A tense exchange between Chinese President Xi Jinping and Canadian Prime Minister Justin Trudeau at this week’s G20 summit was triggered by the leaking of details of a conversation between the two, China’s foreign ministry said on Friday.
A video published by Canadian broadcasters on Wednesday showed Xi telling Trudeau, via a translator, that “everything we discussed was leaked to the paper(s), that’s not appropriate.” read more
Chinese foreign ministry spokesperson Mao Ning, in response to a question on Friday, said that Trudeau went up to Xi during the G20 welcoming ceremony on Tuesday and the two had a brief conversation.
“Soon after, Reuters, citing a person in the Canadian government, said that Trudeau raised serious concerns about so-called actions of Chinese interference,” Mao told a regular media briefing, referring to a report that day about the conversation between the two. read more
“The Chinese side has already lodged a stern protest with the Canadian side over this, stressing that arbitrarily leaking conversations between leaders to the outside world was not aligned with the common sense of high-level exchanges,” Mao added.
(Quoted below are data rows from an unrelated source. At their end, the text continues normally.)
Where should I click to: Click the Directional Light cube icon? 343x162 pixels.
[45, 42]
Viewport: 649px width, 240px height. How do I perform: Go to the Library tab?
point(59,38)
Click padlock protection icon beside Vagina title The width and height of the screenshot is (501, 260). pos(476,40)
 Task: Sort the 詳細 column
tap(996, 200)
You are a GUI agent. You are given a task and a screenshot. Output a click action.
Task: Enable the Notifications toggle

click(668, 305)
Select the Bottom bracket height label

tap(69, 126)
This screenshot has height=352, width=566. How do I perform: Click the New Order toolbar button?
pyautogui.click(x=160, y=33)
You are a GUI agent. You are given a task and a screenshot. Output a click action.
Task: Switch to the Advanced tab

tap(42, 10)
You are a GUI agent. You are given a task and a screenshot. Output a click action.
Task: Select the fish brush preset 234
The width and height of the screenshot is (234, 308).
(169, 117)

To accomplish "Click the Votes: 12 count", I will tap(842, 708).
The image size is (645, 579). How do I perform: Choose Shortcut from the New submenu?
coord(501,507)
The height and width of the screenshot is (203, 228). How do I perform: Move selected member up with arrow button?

The video captured a rare candid moment for Xi, whose image is carefully curated by Chinese state media.
Trudeau responded to Xi’s criticism of the leak at the time by saying: “In Canada we believe in free and open and frank dialogue and that is what we will continue to have, we will continue to look to work constructively together but there will be things we disagree on.”
While the incident was widely covered by foreign media, there has been no coverage of it in China and the foreign ministry did not include references to it in its published transcript of a briefing on Thursday, where four questions related to the incident were asked.
The exchange between the leaders highlighted bilateral tension that has been running high since the detention of a senior executive of China’s Huawei Technologies tech giant, Meng Wanzhou, in 2018 and Beijing’s subsequent arrest of two Canadians on spying charges.
All three were later released.
Relations have grown tense again this month after Trudeau accused the Chinese government of “aggressively” interference in Canadian elections.
Spokesperson Mao described that allegation as “complete nonsense” on Friday.